Primary processing class (python multiprocess). This class' purpose
is to process the raw data to a state where it can be saved onto the
hard drive as npy (binary) files. Generally, background corrected
intensities are saved. This is different from all other experiments,
where background corrected transmissions (normalized intensities)
are saved. Saving raw data yields npy files which contain what the
ADC collects at each laser shot (intensities/voltages/ADC counts).

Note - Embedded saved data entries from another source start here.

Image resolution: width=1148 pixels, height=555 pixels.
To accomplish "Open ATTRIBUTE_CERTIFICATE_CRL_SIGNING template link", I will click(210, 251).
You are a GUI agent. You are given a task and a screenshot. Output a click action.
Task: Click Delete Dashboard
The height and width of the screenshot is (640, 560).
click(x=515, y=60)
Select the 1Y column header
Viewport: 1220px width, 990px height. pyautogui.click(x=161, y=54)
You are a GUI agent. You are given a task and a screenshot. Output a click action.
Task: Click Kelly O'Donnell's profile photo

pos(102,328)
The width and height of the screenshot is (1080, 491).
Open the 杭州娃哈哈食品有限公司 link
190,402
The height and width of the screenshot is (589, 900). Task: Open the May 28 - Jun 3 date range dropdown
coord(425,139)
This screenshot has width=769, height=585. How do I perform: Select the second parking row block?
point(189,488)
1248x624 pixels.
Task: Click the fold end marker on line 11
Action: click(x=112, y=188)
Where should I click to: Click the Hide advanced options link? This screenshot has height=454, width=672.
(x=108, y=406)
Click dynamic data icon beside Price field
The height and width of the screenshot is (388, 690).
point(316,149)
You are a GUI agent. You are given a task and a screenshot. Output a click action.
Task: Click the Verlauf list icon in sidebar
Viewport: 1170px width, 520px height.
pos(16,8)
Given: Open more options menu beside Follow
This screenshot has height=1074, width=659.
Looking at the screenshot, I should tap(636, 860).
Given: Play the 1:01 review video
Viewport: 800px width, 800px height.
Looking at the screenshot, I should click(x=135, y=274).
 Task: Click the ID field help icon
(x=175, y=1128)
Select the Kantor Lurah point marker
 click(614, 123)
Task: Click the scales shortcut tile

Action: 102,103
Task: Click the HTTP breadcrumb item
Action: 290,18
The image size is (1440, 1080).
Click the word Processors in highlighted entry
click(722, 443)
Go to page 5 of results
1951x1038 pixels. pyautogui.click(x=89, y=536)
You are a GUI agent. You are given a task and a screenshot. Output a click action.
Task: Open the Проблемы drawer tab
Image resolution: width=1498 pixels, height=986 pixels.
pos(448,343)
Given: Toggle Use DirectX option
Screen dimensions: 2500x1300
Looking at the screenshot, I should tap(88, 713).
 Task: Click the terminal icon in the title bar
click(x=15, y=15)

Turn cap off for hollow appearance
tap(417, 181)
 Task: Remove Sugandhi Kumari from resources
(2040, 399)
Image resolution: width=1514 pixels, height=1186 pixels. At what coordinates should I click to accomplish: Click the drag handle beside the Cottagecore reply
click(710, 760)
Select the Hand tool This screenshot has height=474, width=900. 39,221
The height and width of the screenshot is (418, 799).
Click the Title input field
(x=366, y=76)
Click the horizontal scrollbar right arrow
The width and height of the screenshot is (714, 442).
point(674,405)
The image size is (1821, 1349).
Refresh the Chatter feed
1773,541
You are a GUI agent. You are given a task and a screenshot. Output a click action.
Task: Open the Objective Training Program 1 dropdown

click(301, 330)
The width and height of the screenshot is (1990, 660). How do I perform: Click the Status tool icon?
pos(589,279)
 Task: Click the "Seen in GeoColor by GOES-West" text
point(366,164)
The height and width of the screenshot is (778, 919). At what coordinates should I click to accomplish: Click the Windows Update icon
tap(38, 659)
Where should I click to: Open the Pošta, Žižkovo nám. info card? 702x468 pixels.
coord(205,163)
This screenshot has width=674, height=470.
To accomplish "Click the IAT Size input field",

After this class was executed the important data is saved. Even if
the processes later on break, the data is secured and can be
analysed in post processing. The primary processed data is handed
over to the secondary processing process.
Args:
acq_queue (Queue): Multiprocessing queue object that the
acquisition thread uses to pass data to the primary
processing process.
processing_queue (Queue): Multiprocessing queue object that the
primary processing process uses to pass data to the secondary
processing process.
plot_queue (Queue): Multiprocessing queue object that the
primary processing process uses to pass data to the plot
thread.
info_queue (Queue): Multiprocessing queue object which is used
to transfer/hand over information to lineEdits on GUI.
Contains (if applicable) scan index, delay index, interleave
index, values for statistics groupBox etc.
pixel_idx (ndarray): Array that contains the indices of the rows
in the ADCs' data that correspond to pixel input channels.
These are specified in the "analog input configuration.json"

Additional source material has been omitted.